#### WHAT THE EXERCISE ASKS:
The answer is the exact run of lines in the listing below from the line containing "The image size" up to and including the line containing "Task: Click the To date field", with pictures removed.

#### STUDY MATERIAL:
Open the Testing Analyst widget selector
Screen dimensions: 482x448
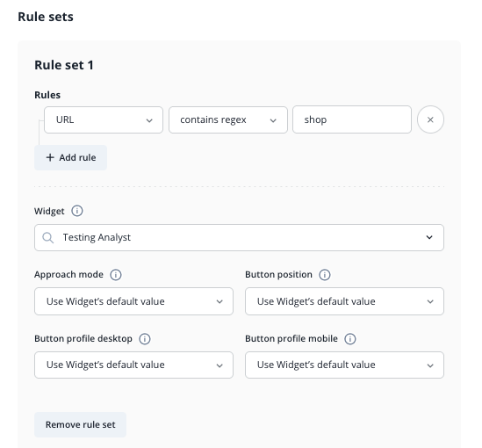tap(239, 237)
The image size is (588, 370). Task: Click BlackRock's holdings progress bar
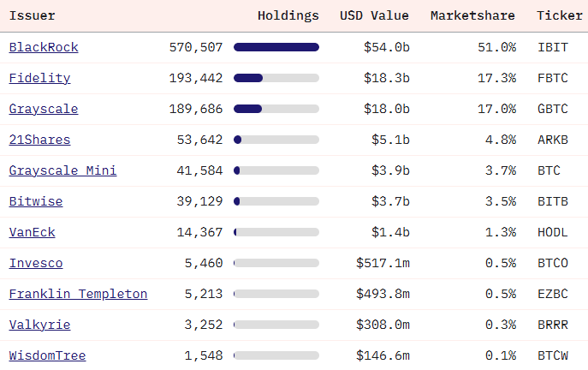tap(276, 47)
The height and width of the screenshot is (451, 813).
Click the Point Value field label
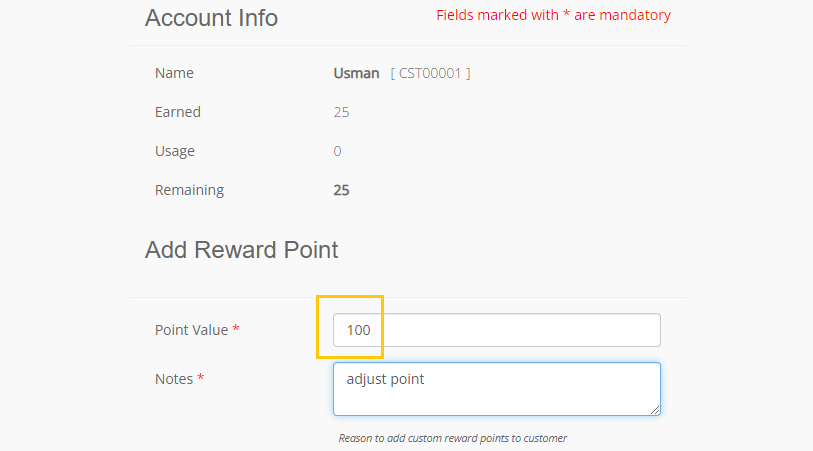click(x=192, y=329)
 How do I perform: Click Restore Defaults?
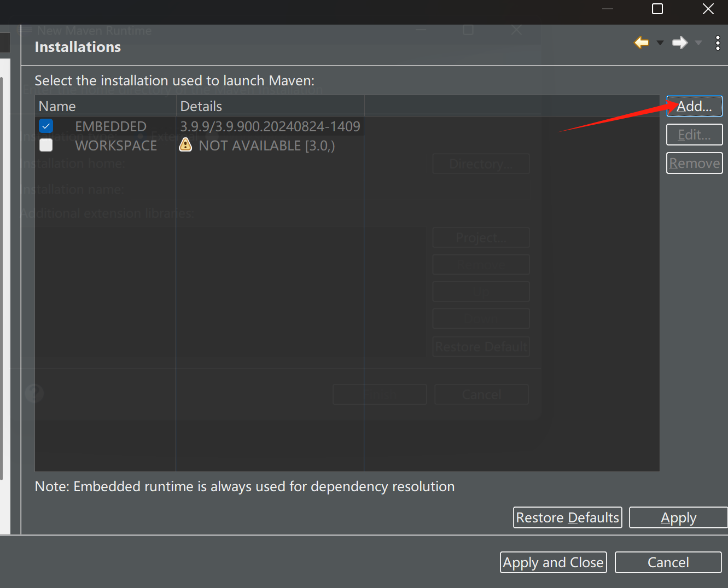567,517
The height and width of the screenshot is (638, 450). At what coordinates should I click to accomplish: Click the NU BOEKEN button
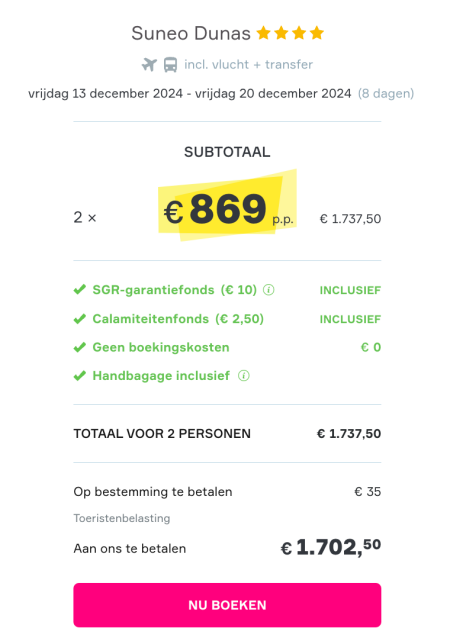(227, 605)
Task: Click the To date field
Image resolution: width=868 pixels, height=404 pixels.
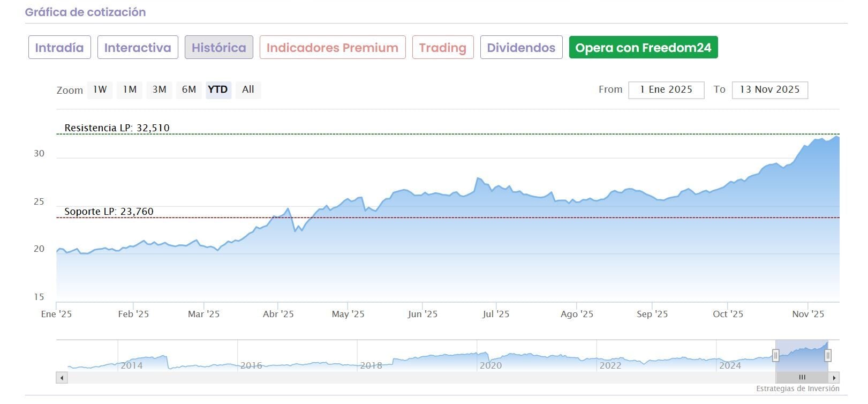Action: click(x=769, y=90)
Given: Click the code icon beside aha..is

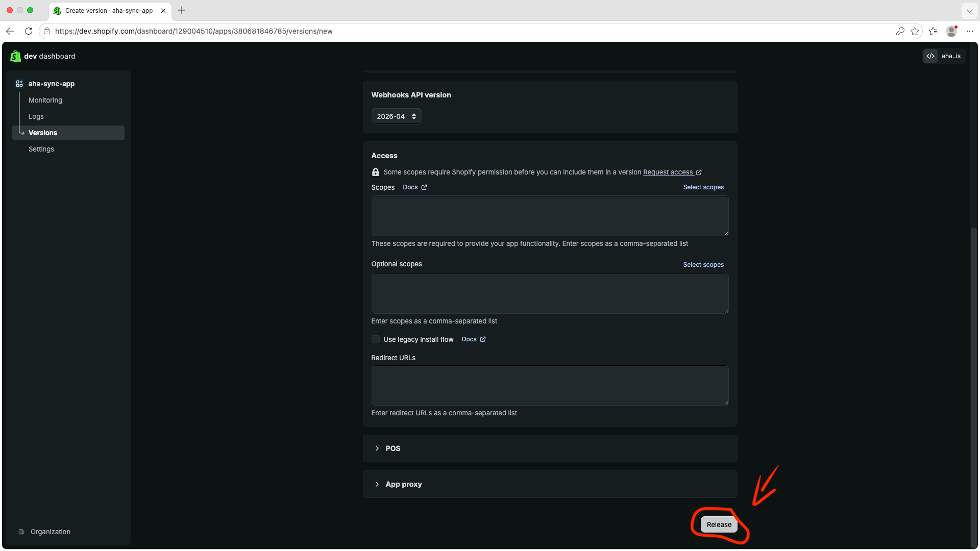Looking at the screenshot, I should pos(930,56).
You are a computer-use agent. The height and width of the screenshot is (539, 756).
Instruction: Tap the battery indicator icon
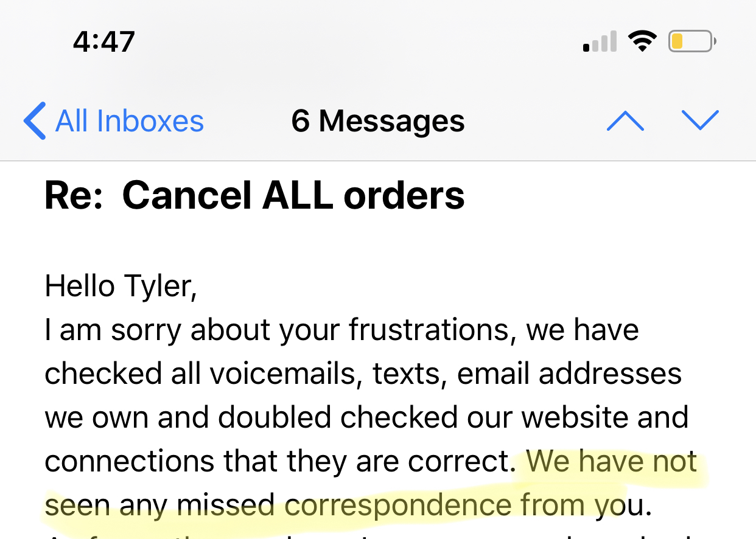692,42
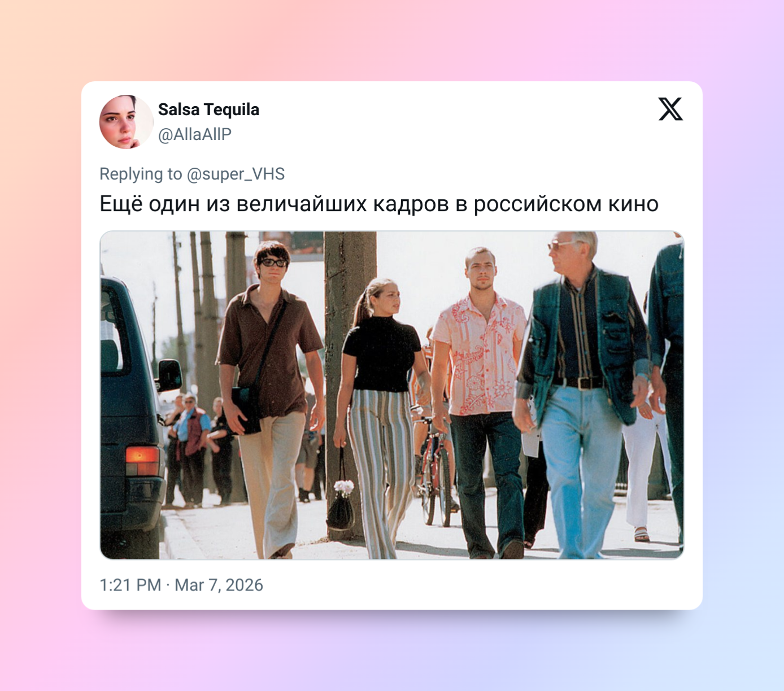Click the Salsa Tequila display name
This screenshot has width=784, height=691.
click(208, 110)
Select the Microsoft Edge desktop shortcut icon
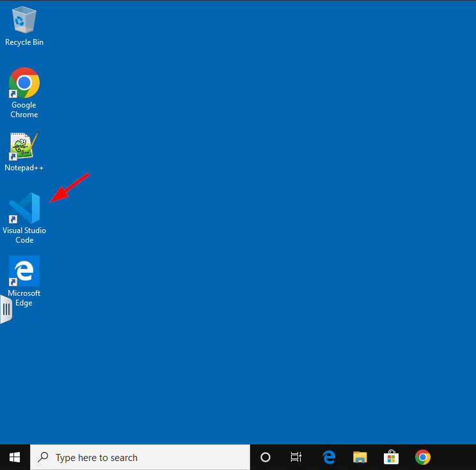The width and height of the screenshot is (476, 470). pyautogui.click(x=24, y=271)
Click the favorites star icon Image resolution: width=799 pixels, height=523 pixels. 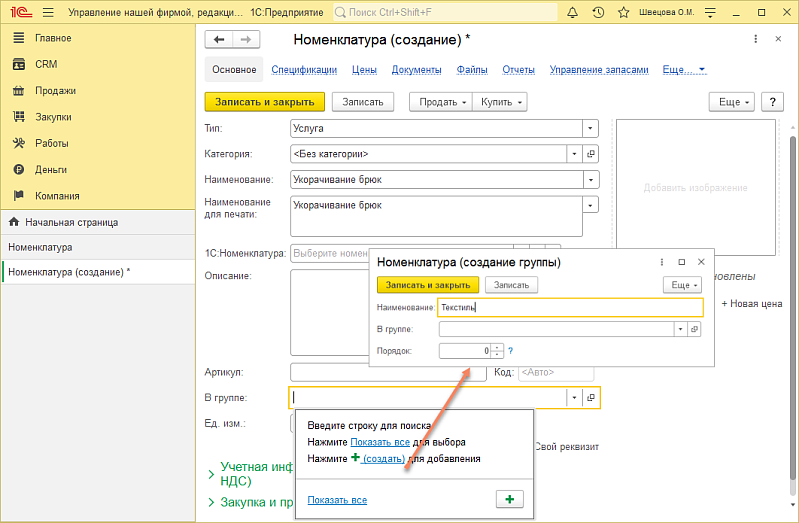tap(623, 13)
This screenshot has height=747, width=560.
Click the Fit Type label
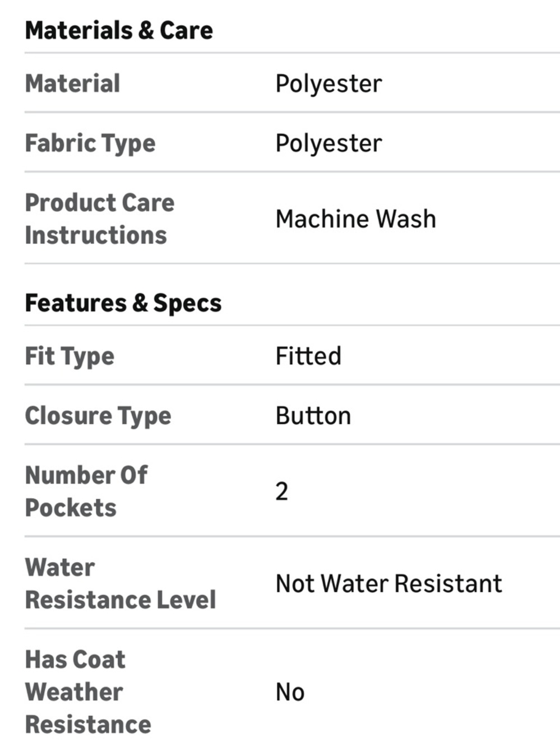coord(70,356)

#### FINISHED EXERCISE:
The image size is (588, 370). Task: Click BlackRock's holdings progress bar
tap(276, 47)
The height and width of the screenshot is (451, 813).
Click the Point Value field label
click(x=192, y=329)
 How do I perform: Click Restore Defaults?
567,517
The height and width of the screenshot is (638, 450). At what coordinates should I click to accomplish: Click the NU BOEKEN button
(227, 605)
Task: Click the To date field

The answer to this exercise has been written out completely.